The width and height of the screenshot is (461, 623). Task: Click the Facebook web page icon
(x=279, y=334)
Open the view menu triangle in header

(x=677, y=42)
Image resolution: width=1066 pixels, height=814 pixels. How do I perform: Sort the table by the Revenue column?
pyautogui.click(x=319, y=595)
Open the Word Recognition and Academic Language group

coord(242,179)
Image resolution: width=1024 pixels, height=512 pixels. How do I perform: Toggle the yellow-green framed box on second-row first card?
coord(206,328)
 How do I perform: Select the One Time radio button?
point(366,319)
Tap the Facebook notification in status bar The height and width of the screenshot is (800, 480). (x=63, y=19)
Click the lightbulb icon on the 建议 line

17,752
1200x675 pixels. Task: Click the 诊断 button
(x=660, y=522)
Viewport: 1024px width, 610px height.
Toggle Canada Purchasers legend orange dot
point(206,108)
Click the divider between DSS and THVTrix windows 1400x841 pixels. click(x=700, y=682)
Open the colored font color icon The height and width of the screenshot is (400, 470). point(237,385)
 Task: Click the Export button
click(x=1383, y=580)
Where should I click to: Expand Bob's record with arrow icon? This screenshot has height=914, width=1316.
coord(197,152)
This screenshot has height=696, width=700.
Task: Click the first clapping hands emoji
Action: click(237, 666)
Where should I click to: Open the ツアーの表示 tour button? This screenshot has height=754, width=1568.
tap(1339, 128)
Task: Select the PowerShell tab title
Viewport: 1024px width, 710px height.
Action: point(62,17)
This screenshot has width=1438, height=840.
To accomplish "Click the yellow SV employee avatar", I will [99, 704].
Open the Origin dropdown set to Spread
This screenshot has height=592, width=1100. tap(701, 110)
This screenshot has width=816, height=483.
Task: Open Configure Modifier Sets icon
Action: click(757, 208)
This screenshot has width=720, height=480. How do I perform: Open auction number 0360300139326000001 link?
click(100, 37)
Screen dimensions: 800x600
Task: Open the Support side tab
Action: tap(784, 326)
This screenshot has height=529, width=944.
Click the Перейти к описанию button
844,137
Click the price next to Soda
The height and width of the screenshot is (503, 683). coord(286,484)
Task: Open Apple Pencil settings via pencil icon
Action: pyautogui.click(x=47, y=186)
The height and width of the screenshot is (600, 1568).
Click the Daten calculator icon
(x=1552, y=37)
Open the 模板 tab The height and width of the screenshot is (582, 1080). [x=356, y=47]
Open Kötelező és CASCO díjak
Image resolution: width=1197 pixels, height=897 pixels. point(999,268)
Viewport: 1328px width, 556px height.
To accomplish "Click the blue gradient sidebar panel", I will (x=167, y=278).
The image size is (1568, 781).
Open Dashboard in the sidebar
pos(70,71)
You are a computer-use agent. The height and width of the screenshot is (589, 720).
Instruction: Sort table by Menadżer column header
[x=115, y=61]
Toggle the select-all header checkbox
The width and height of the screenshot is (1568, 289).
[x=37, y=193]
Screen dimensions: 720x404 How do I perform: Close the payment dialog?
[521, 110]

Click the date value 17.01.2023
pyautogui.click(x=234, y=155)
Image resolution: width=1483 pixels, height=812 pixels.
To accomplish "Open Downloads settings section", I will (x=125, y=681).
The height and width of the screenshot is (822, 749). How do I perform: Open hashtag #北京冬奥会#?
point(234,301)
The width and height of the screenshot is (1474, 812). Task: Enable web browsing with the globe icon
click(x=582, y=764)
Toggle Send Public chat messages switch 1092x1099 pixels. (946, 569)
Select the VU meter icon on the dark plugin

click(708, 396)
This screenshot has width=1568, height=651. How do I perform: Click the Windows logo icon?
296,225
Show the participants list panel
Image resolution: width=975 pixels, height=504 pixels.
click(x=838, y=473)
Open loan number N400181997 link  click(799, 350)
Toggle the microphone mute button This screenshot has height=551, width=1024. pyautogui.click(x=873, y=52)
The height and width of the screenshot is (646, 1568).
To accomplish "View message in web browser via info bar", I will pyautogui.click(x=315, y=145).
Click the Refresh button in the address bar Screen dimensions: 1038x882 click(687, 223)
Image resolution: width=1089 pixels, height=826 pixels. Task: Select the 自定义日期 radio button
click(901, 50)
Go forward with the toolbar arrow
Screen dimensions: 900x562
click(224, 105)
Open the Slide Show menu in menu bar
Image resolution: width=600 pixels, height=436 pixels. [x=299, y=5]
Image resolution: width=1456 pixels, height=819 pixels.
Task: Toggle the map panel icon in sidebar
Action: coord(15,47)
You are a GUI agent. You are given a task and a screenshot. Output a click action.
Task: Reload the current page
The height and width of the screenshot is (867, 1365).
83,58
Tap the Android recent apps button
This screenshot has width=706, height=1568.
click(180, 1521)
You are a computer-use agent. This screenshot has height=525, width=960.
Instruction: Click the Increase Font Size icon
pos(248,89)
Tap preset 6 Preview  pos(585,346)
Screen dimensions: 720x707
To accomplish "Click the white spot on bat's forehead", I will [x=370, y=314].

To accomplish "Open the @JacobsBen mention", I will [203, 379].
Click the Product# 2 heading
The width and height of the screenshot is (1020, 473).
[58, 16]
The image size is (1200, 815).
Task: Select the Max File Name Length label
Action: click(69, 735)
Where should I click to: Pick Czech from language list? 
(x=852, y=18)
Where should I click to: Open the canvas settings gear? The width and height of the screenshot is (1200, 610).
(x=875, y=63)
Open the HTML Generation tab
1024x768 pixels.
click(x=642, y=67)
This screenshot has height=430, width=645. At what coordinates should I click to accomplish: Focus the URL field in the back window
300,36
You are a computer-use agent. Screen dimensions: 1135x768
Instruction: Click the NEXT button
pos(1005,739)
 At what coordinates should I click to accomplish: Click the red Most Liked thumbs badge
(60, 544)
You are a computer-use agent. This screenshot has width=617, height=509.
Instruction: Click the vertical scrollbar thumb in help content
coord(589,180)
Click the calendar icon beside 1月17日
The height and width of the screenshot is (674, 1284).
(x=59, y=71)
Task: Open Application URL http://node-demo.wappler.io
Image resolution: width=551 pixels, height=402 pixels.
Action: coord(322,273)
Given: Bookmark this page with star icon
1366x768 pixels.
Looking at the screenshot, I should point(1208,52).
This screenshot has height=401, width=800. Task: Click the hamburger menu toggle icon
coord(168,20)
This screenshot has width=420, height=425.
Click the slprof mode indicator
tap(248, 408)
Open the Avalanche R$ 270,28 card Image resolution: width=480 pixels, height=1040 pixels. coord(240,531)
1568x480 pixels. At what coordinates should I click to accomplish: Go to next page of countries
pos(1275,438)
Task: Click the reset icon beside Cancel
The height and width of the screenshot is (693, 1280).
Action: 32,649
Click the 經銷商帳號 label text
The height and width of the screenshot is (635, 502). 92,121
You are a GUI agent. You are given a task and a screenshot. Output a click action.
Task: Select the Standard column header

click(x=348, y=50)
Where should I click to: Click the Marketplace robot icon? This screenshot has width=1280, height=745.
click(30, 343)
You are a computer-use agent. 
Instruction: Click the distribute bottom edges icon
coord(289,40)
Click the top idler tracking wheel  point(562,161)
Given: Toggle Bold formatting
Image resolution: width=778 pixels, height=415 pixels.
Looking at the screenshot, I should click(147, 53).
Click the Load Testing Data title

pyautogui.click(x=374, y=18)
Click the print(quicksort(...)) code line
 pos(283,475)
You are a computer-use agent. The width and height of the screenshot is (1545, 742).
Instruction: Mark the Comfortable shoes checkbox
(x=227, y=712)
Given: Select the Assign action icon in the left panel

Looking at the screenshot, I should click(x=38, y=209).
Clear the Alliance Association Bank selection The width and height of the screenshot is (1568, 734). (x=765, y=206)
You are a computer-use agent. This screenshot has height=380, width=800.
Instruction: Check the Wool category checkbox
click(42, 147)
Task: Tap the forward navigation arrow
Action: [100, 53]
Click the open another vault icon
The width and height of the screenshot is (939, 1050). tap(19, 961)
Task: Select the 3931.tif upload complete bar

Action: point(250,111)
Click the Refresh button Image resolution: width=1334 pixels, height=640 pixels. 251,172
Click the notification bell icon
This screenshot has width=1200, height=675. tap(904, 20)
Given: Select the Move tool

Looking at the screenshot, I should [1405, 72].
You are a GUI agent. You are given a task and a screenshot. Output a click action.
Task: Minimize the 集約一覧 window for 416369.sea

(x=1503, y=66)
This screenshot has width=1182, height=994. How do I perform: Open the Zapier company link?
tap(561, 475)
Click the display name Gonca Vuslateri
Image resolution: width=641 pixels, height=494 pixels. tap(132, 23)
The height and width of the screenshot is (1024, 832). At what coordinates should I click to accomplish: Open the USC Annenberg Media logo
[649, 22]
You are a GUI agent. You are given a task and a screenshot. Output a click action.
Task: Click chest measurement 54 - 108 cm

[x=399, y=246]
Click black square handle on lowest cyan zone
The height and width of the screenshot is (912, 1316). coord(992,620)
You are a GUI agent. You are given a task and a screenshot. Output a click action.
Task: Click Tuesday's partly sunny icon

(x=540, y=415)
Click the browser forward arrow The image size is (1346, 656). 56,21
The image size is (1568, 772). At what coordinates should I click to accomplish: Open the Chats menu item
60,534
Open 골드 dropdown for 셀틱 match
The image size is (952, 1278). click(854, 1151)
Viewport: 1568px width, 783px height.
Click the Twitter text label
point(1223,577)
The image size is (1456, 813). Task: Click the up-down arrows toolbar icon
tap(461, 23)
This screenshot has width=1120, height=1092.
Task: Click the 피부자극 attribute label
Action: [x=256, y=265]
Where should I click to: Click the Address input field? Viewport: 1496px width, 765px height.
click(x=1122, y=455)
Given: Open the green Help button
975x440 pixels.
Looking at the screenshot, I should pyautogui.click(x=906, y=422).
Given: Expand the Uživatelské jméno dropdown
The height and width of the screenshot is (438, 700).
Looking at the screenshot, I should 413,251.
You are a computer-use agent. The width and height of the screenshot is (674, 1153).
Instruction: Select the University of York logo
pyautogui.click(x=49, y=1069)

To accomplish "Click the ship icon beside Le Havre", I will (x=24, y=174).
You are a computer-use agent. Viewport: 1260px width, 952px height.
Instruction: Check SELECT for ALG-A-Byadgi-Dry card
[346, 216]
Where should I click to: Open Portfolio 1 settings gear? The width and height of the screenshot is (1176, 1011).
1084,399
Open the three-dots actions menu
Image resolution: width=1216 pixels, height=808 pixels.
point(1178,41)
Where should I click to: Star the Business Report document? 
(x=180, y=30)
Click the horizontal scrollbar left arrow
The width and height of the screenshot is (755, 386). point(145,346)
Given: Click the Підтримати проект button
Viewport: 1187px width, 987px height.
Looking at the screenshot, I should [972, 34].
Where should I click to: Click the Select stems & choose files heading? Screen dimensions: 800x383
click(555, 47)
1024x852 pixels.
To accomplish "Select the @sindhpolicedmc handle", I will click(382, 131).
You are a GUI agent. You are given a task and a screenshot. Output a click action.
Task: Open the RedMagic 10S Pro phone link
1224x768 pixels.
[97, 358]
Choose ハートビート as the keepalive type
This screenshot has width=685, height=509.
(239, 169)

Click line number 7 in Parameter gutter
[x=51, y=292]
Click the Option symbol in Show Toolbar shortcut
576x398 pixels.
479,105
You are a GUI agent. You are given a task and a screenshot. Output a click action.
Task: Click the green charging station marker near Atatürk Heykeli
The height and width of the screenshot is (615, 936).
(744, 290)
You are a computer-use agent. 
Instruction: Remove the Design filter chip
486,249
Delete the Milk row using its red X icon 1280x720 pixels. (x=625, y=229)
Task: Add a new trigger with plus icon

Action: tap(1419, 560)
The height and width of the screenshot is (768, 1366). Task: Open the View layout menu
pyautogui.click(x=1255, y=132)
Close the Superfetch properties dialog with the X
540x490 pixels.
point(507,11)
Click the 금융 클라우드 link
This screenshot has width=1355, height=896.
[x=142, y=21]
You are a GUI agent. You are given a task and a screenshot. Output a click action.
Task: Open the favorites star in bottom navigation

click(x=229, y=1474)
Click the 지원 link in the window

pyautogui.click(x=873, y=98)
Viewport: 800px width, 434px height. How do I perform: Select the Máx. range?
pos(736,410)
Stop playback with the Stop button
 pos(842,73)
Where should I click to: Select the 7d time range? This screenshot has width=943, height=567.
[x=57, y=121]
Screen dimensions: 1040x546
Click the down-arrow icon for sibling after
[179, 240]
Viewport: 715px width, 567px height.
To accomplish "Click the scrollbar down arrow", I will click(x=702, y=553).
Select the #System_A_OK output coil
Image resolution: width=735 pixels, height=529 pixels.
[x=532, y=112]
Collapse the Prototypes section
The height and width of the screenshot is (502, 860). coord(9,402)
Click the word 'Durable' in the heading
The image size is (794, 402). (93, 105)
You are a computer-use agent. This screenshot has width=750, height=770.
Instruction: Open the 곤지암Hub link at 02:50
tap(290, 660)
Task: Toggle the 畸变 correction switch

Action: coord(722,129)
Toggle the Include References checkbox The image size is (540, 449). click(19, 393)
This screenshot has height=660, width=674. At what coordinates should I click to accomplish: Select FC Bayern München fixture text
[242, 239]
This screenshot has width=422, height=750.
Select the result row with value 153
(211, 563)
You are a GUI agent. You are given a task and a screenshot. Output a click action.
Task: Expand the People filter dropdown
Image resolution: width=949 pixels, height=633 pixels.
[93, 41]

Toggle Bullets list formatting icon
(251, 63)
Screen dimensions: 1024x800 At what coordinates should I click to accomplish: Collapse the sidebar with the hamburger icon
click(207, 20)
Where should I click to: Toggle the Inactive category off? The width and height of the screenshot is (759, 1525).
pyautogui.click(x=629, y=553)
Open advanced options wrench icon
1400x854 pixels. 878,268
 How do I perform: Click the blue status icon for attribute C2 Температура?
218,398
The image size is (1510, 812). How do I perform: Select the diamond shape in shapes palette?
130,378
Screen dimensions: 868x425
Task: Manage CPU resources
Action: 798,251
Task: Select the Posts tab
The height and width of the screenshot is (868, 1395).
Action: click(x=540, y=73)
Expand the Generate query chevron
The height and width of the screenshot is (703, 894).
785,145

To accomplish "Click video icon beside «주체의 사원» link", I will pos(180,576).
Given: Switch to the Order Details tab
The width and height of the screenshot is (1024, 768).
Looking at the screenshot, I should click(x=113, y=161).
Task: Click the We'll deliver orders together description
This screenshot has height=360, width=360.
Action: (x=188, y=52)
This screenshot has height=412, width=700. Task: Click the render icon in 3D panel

+-------+

The answer should consist of every line from the listing above that includes the word "Refresh".

Click the Refresh button in the address bar Screen dimensions: 1038x882 click(687, 223)
Click the Refresh button Image resolution: width=1334 pixels, height=640 pixels. 251,172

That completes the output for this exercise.